So yesterday I was thinking about an upcoming piece I’ll be writing for LitReactor and chuckled at the amount of reactions I’ll surely get. You see, I’ve been doing the columnist thing for almost a decade. It all started back home with a monthly political column. By the time I stopped writing it in early 2016, I’d received four death threats. In any case, I tweeted this: “Everyone who’s gotten angry at one of my columns should hear the stuff I don’t even bother to pitch.” The result was almost immediate; a bunch of authors said they wanted to read it. I’m all about making my friends happy, so here we are. Thank the writing deities that we have crazy, brave venues like CLASH. Let’s get started, shall we? Here are ten types of authors who can go fuck themselves (God I’m good at making friends!):
1. Authors who hate almost everything about writing
There are a bunch of authors out there who are constantly complaining about how hard editing is, how much it sucks not to be famous, how the market is flooded with books, how much rejection blows, and how they failed to meet their self-imposed word count for the day. Listen, if writing brings you nothing but pain, quit. Seriously. Everyone’s an author. We need more educators, honest police officers, taxi drivers, cooks, etc. There are other options. Editing is how you make your work better. Stop bitching about it. Rejection is part of the game. If you can’t take it, don’t play. I received a rejection last week. Did I complain? No, I thanked the editor for his time and sat down to read the story and try to figure out how I can make it better before sending it elsewhere. No one owes me anything, so I hustle and try to get into publications. I win, I celebrate. I lose, I work harder and try again. If writing is hard, painful task, stop doing it.

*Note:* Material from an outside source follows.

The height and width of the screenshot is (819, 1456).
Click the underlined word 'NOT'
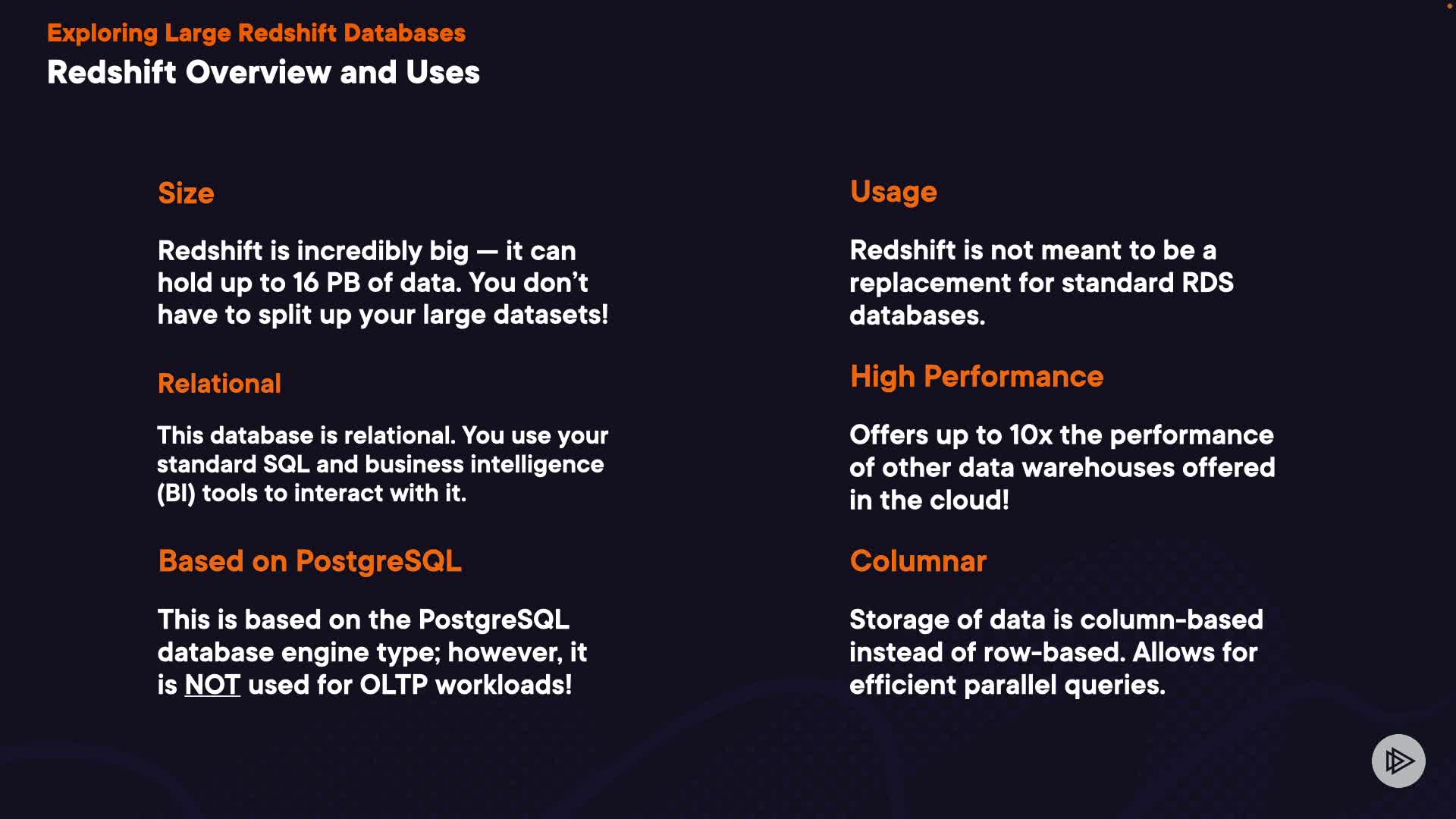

2. Authors who are professional coattail riders
Two things are bound to happen if you do the writing thing long enough. The first is that some good folks will reach out and help you. There are a lot of good folks in the publishing world, and they take the time to help other out. The second thing is that you will meet big name authors at conventions or readings or online. We all need as much help as we can get, but what we do is mostly up to us. That’s why it makes me angry when I see authors out there befriending successful authors just because they think that being friends with them is a quick path to publication or an agent or a blurb. Stop doing that. Riding someone’s coattails makes you look like an asshole. I know many successful authors and the one thing they have in common is that they are humble people who sit down and put in the work. You should do the same.